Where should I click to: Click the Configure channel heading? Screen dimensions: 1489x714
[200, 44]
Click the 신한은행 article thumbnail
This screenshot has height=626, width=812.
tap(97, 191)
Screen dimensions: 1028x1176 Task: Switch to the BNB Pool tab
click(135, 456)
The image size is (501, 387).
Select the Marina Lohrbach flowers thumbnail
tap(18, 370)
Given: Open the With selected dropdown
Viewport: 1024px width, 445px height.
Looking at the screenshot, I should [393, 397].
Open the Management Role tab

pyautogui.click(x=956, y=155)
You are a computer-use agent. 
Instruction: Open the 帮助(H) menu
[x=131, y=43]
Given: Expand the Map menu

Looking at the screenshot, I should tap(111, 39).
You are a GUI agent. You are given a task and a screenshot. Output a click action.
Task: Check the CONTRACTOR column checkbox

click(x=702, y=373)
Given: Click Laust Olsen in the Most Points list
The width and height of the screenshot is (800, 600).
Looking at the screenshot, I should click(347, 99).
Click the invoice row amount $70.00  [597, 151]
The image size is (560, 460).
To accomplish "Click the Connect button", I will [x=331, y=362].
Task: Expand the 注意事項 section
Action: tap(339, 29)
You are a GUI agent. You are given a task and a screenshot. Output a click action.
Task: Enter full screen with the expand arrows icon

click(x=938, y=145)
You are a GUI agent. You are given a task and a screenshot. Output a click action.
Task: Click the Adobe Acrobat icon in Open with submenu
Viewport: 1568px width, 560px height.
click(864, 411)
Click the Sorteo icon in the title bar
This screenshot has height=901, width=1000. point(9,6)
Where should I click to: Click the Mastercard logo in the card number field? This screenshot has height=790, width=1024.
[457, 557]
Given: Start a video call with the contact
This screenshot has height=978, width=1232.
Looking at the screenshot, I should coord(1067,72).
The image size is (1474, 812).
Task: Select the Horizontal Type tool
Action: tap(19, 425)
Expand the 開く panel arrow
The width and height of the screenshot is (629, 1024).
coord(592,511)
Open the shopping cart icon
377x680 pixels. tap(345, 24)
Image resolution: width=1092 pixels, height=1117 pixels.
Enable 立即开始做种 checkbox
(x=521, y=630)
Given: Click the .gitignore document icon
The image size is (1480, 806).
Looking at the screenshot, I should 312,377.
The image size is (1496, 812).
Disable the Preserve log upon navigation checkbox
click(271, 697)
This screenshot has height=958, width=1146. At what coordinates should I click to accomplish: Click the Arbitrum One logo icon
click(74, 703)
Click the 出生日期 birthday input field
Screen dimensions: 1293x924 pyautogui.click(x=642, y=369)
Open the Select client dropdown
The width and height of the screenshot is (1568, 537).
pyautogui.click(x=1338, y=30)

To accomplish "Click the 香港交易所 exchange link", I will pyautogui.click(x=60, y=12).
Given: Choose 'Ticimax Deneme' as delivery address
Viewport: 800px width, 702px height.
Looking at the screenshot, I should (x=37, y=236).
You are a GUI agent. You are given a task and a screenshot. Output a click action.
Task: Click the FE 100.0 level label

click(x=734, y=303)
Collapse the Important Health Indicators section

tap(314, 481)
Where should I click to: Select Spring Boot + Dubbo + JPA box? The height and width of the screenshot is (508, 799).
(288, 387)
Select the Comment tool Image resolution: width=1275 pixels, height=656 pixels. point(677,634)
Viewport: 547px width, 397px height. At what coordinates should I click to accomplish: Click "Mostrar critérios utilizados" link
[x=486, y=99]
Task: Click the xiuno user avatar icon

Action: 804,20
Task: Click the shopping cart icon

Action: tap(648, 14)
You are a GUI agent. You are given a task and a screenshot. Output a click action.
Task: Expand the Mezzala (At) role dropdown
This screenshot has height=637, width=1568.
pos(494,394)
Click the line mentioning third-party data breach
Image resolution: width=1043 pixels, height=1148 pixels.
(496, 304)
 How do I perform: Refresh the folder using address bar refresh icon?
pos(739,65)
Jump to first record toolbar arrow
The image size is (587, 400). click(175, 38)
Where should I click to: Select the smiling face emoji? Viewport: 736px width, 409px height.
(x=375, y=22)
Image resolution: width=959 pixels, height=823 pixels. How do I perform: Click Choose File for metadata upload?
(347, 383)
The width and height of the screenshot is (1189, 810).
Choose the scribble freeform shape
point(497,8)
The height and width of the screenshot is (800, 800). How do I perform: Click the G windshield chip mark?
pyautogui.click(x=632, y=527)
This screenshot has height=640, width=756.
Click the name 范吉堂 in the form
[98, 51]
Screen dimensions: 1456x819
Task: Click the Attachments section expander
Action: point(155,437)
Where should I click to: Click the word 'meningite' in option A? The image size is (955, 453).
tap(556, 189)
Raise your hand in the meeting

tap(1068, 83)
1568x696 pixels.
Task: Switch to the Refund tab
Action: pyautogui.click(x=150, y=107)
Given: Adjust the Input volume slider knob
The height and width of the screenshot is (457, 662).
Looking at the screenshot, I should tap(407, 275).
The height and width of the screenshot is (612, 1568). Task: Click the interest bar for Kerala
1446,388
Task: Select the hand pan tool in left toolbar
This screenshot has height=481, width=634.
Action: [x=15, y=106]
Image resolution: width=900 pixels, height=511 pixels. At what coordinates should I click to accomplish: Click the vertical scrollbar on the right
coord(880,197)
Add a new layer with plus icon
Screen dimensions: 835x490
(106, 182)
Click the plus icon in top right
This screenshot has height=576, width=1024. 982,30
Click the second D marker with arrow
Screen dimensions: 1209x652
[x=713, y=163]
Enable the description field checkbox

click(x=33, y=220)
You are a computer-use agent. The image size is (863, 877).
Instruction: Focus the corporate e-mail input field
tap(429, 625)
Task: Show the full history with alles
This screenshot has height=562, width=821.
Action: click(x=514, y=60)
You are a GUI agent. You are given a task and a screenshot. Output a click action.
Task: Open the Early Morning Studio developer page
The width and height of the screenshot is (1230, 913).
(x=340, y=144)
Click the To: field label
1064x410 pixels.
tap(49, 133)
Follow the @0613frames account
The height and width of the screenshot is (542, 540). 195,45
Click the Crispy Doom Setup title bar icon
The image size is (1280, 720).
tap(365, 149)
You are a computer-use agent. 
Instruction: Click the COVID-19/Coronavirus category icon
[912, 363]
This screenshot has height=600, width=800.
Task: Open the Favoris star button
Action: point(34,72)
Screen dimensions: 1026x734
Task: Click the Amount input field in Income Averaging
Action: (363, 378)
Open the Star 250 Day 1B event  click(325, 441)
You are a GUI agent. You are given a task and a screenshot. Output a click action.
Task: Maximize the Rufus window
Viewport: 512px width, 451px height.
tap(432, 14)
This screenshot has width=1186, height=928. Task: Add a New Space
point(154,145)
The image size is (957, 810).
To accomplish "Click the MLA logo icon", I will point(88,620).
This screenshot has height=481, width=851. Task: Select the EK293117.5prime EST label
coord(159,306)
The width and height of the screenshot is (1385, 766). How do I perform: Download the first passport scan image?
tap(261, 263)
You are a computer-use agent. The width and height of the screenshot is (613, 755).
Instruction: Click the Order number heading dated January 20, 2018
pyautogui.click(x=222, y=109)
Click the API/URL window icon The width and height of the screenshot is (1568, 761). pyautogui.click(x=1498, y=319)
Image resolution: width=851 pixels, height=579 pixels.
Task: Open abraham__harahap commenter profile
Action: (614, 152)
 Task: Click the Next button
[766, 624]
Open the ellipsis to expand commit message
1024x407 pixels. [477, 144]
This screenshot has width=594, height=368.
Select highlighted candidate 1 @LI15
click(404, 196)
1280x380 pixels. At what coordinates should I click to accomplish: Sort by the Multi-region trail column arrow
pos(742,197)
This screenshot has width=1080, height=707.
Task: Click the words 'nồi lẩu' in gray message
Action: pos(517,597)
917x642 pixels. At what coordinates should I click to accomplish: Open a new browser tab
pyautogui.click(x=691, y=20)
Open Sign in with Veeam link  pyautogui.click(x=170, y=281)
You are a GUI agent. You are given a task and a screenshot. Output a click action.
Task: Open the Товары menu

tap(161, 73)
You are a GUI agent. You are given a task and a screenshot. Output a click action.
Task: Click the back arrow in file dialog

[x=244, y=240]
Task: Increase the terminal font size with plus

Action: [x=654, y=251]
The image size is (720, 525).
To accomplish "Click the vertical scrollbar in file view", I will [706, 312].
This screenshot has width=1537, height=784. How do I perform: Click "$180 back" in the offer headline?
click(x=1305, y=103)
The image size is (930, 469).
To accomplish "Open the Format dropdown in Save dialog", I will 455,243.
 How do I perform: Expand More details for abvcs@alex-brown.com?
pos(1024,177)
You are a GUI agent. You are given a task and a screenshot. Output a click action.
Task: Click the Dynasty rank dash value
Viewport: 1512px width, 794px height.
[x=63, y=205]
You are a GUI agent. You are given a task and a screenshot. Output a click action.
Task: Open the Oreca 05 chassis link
-- -- --
● **Exercise details**
Your task is to extract the lines running from the one with "Viewport: 1512px width, 794px height." to the end of the material, inclusive, copying each exactly and adding nothing.

● **Your solution**
Viewport: 1512px width, 794px height.
[x=63, y=205]
You are a GUI agent. You are given a task and a screenshot. Output a click action.
Task: Open the Oreca 05 chassis link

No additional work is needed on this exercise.